La violence est la forme de radicalité la plus extrême. L’art en a fait son miel. Avant d’être débordée par la réalité.

En 1964, au festival américain de la Libre Expression, l’artiste Serge III Oldenbourg entre en scène au milieu d’un concert. Il tient dans une main un revolver, dans l’autre une balle qu’il introduit dans le barillet. Devant une assemblée médusée, il fait tourner plusieurs fois le barillet et applique le canon sous son menton. Sans sourciller, il appuie une fois sur la détente. Rien ne se passe. Il extrait ensuite la balle du revolver et la jette dans le public…

Ce Solo pour la mort pulvérise toutes les limites généralement associées à l’art. Celles de l’usage (on n’a jamais demandé aux artistes de mettre leur vie en danger), de la bienséance (en prenant le risque de se faire exploser la tête en public), de l’esthétique (le « spectacle » est trop proche du vrai suicide pour prétendre être juste une £uvre plastique) et de la psychologie (l’art est l’exercice de la sublimation, d’un mieux-être or ici, en convoquant la mort, l’artiste annihile toute aspiration à l’accomplissement de soi). Un dépassement des bornes caractérisé qui fait de cette mise en scène un parfait exemple de création extrême selon Paul Ardenne, historien et auteur de Extrême, esthétiques de la limite dépassée (Flammarion).

VIE VIOLENCE…

Aussi radicale que soit la démarche, elle n’en est pas moins esthétique. Et c’est bien là toute l’ambiguïté. En même temps qu’elles nous dérangent, nous heurtent, nous perturbent, ces manifestations artistiques extrêmes (du Salo de Paolo Pasolini revisitant le cycle sadien de la « merde » au camp de concentration nazi en… Lego de Zbigniew Libera) relèvent bien d’une démarche créative. Déjà parce qu’elles interrogent notre rapport à la violence. La morale voudrait que la brutalité, à cause de sa réalité, prenne le pas sur la représentation de cette brutalité. Or c’est l’inverse qui se passe. Des toiles de Bruegel ou Bosch représentant des damnés taillés en pièce par les suppôts de l’enfer aux scènes de « happy slapping » (ces courtes séquences vidéo où l’on voit des passants se faire gifler sans raison), on ne retient pas tellement la souffrance des victimes, mais bien une certaine idée désincarnée de la douleur.
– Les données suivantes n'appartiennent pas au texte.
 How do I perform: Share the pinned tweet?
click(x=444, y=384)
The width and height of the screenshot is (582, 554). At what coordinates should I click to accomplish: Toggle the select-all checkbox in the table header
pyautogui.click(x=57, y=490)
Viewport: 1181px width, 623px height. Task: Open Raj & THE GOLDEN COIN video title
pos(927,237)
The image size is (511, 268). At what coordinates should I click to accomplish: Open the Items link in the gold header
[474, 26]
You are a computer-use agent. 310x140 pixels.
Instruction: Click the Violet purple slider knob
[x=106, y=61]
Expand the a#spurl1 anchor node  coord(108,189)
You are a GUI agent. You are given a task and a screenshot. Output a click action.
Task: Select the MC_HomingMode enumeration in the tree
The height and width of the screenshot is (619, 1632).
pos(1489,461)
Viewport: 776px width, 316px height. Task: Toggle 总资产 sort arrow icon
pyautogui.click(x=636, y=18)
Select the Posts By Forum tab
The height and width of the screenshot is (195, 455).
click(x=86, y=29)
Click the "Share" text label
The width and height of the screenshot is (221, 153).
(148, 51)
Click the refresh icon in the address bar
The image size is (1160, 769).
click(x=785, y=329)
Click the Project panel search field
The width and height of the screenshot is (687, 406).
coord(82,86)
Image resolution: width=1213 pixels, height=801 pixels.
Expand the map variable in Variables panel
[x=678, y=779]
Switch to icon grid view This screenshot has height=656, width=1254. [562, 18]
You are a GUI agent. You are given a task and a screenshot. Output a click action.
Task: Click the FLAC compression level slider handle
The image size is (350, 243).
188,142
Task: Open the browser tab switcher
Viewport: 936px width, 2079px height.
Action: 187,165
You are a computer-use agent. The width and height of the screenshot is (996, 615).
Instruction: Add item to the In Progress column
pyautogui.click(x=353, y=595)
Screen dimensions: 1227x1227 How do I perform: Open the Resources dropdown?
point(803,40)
Rien de nouveau au rayon borderline? Si. Avec la modernité, cette violence ne se cache plus sous un voile pudique. Ou simplement artistique. Elle s’exprime cru(elle)ment. Parfois sans raison apparente. A l’image des Snuf movies, ces pseudo-documentaires où défilent exécutions et sacrifices prétendument authentiques. L’art n’a donc plus le monopole de l’extrême. A force de rechercher l’émotion à tout prix, la radicalité a infusé le réel. Avec une conséquence directe: l’obligation de repousser sans cesse les limites pour maintenir le niveau de sensation. Un cercle vicieux dont il faudra bien sortir un jour. Sous peine de gommer définitivement la frontière entre le bien et le mal.